Deployment Graph vs ServeHandle

Hi,
What is the benefit of using the new Deployment Graph API vs composing different ServeHandles?

Thanks,
Rajiv

Hi @rabraham great question. In short, they’re equivalent in power and expressiveness. This is more of a stance we take between providing a static graph vs. dynamic graph, where a static definition makes it much easier for us to build new operationalizing APIs for multi-model inference, and provide room needed for further performance optimization.

You can see more of this in our blog post:

The graph structure is hidden in the logic of the entire codebase. This means our users need to read the entire codebase and track down each handle in order to see how the graph is composed, without a static definition of the topology. In order to test the graph, users need to manually write a deployment script that deploys each deployment in the correct topological order

It’s hard to operationalize the deployment graph for production. Given the observation above, it’s also difficult to take some operational actions of the deployment graph without diving into the codebase, such as adjusting parameters like num_replicas , update link to latest model weights, etc.
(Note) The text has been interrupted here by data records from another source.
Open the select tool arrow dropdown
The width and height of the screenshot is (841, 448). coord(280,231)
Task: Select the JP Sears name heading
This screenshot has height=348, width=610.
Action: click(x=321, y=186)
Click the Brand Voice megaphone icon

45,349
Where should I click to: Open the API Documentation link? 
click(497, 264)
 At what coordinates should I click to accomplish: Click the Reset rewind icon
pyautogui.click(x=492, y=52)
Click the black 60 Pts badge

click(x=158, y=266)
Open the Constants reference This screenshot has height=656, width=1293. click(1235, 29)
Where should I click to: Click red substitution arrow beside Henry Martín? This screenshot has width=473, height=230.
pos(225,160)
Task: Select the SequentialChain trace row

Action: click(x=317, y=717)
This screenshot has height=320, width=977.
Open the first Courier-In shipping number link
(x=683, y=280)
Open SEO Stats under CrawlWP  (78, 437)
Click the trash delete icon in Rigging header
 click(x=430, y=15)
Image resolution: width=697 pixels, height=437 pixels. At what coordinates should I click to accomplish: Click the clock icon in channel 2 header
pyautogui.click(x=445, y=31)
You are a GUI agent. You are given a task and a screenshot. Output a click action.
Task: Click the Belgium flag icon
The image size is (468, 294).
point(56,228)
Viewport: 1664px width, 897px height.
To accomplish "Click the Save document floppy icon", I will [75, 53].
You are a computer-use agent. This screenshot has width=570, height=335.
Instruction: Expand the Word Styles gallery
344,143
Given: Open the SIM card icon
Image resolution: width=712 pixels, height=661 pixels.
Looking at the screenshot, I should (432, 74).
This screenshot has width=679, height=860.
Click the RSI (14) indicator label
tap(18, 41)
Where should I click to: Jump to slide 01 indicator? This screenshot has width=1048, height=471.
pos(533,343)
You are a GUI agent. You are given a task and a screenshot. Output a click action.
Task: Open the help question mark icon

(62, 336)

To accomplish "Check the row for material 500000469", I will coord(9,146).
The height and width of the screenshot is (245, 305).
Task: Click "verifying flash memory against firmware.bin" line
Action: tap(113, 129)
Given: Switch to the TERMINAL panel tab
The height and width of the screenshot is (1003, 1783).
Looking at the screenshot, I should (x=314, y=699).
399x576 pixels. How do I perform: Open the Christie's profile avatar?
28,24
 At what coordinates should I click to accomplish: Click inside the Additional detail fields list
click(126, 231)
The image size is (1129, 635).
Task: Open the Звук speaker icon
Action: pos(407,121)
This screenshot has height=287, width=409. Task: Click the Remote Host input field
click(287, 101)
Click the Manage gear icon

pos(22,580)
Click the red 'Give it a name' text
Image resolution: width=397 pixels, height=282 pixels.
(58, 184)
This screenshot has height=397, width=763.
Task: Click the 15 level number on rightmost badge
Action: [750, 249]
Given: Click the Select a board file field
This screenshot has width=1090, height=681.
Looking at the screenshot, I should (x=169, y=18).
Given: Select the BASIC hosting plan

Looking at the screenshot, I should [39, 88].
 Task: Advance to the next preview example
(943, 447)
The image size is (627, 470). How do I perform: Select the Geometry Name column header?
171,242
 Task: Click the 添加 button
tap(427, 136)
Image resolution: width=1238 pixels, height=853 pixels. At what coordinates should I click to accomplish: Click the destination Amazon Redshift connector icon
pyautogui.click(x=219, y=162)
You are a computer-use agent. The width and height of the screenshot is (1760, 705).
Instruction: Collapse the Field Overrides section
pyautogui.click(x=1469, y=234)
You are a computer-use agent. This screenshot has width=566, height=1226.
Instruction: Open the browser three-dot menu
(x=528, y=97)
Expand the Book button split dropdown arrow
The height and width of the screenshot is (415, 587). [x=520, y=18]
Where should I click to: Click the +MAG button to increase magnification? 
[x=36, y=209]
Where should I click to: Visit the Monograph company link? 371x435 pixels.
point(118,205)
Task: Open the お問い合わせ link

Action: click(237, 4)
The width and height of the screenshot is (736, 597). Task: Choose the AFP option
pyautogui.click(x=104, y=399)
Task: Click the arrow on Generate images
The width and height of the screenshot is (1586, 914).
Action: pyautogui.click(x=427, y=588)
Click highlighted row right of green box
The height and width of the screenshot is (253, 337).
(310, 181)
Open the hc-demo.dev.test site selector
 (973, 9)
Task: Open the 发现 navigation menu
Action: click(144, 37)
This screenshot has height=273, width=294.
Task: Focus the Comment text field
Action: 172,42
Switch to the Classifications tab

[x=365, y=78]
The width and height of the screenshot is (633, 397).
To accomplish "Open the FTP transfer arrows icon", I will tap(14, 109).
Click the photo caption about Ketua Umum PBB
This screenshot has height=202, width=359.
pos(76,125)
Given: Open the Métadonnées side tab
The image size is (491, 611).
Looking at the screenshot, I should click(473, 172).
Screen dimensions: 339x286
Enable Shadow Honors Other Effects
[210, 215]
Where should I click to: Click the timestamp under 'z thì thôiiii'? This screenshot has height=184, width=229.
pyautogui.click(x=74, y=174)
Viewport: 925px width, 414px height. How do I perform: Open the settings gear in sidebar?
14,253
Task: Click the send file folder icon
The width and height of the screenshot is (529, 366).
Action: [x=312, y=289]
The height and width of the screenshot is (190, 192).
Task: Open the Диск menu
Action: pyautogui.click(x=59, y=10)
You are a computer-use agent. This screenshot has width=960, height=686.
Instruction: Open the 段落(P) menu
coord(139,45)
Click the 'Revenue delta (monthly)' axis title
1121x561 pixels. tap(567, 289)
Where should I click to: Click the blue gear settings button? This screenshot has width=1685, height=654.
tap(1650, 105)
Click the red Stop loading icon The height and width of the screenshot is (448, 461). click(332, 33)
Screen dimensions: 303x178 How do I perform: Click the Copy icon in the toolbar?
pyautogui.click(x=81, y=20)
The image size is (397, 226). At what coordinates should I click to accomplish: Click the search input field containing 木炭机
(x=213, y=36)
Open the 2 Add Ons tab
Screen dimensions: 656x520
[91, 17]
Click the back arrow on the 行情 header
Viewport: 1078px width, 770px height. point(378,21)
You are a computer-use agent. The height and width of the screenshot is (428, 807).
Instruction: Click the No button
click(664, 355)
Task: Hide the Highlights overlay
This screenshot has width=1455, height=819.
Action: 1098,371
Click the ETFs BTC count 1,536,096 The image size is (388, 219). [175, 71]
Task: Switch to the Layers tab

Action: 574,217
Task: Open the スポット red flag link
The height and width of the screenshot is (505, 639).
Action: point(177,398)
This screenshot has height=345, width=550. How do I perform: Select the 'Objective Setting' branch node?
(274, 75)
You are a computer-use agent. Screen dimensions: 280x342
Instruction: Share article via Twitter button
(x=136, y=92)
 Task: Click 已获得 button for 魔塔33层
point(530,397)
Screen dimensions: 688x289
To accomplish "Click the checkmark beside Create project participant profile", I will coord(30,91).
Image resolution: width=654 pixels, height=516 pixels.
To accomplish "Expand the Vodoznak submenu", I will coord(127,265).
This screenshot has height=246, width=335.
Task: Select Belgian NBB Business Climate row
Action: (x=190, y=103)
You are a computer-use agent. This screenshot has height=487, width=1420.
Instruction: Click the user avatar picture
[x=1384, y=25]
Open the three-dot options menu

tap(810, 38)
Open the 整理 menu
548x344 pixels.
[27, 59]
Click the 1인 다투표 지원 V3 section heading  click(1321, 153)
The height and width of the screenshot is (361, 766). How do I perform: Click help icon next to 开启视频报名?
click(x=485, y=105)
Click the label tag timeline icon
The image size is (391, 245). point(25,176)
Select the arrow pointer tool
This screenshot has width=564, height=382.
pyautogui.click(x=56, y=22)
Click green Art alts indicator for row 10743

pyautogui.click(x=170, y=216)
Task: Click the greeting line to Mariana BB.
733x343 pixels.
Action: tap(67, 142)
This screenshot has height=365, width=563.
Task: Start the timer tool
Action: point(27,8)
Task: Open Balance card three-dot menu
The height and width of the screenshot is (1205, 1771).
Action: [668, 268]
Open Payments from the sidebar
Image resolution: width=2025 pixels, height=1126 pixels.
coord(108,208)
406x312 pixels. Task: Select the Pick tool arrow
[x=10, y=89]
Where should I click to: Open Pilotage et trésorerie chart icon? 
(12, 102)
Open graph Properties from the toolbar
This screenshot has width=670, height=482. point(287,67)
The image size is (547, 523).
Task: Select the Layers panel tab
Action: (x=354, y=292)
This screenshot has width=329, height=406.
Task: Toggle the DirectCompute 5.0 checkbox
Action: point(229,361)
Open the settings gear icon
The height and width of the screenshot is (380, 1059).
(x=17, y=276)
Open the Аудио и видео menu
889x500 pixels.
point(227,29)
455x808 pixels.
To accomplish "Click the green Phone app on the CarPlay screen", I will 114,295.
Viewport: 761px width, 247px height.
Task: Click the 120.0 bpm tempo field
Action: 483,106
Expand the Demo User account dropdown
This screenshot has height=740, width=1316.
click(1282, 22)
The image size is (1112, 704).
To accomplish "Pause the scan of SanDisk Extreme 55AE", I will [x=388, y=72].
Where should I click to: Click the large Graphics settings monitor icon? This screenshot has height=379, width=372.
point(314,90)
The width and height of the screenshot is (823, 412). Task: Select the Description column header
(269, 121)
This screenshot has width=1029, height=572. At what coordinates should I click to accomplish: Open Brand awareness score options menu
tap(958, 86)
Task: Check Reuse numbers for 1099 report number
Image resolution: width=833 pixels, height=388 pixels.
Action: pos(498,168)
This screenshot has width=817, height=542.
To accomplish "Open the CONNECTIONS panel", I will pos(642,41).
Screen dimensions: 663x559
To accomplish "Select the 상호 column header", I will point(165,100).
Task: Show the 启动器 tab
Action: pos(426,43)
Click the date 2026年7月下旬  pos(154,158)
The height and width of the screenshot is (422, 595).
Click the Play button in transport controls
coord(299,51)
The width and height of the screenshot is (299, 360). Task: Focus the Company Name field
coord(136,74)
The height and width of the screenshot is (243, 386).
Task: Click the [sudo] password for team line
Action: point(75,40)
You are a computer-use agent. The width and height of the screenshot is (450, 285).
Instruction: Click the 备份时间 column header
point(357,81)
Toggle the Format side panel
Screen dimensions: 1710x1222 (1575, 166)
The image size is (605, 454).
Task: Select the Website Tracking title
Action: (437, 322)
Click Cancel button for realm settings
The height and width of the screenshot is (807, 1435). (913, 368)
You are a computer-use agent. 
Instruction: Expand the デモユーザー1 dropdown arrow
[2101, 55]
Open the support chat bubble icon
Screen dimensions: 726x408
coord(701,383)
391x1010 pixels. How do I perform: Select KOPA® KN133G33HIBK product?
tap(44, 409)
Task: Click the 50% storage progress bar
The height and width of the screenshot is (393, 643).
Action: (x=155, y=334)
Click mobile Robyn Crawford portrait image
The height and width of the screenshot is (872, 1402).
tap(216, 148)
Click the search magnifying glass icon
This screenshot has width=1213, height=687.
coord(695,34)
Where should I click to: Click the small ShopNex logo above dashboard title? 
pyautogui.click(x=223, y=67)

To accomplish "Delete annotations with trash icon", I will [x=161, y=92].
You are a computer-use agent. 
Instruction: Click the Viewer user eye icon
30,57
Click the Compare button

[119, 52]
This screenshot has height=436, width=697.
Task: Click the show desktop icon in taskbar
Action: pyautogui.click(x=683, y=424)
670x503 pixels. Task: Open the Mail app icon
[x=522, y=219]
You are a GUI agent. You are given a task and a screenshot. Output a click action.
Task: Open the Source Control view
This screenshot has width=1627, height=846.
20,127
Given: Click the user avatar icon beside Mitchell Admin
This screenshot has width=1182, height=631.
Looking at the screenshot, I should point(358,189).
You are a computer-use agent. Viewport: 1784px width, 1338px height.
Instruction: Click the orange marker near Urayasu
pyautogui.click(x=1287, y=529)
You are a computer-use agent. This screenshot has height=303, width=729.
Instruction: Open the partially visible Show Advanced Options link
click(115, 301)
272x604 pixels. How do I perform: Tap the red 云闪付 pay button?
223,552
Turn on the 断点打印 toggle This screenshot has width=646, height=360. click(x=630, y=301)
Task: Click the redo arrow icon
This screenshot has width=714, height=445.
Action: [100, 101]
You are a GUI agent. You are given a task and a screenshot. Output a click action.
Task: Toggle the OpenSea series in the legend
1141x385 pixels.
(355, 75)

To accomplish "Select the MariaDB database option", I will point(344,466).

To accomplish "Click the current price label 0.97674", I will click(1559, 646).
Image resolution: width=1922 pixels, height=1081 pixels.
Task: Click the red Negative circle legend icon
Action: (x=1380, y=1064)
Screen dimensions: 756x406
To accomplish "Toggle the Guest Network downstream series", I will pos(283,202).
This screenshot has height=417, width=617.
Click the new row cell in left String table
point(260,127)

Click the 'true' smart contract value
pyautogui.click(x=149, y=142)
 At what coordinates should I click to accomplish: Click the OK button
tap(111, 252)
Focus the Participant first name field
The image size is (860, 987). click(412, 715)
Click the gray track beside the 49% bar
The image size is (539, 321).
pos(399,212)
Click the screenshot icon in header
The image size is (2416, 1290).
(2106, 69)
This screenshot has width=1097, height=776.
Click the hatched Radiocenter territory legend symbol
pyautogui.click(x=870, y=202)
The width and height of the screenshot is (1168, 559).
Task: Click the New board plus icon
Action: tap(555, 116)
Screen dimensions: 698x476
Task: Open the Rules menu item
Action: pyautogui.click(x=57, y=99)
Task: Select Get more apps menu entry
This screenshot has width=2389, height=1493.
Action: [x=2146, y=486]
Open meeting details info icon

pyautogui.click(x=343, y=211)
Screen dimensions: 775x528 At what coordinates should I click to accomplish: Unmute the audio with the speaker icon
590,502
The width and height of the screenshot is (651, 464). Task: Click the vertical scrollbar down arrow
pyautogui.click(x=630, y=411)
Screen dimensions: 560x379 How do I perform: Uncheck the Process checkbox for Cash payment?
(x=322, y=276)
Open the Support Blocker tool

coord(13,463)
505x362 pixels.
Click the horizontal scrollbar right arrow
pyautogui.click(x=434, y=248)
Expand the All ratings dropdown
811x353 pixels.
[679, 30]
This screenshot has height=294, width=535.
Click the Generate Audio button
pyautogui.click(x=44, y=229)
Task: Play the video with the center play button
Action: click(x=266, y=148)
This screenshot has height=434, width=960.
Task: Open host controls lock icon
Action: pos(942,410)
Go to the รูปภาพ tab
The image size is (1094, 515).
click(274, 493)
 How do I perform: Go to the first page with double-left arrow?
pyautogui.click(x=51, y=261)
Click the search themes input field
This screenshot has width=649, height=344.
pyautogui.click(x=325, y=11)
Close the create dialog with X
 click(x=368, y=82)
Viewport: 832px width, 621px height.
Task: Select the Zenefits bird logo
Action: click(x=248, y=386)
It can be hard to optimize the graph. If you look carefully at the code snippet above, it called await in a loop as an anti-pattern, since we will wait for each result to return one by one instead of parallelizing them. With a static graph definition, we can avoid these performance bugs and provide advanced support for optimizations such as fusing or co-locating nodes on the same host.

Hi @Jiao_Dong
Thank you very much for that answer. It really helps. I’ll have to slowly unpack that article but it looks great so far. I’ll let you know if I have more questions.

Great Article. Thanks!

Minor question:

  • IR in “Expressing parallel calls is very trivial: just use the same variable. The same variable name (backed by an IR node behind the scene) will be resolved to the same value in separate nodes.”

And a small fyi,
typo in general_model = Genenal_Classification.bind(weights="s3://bucket/file")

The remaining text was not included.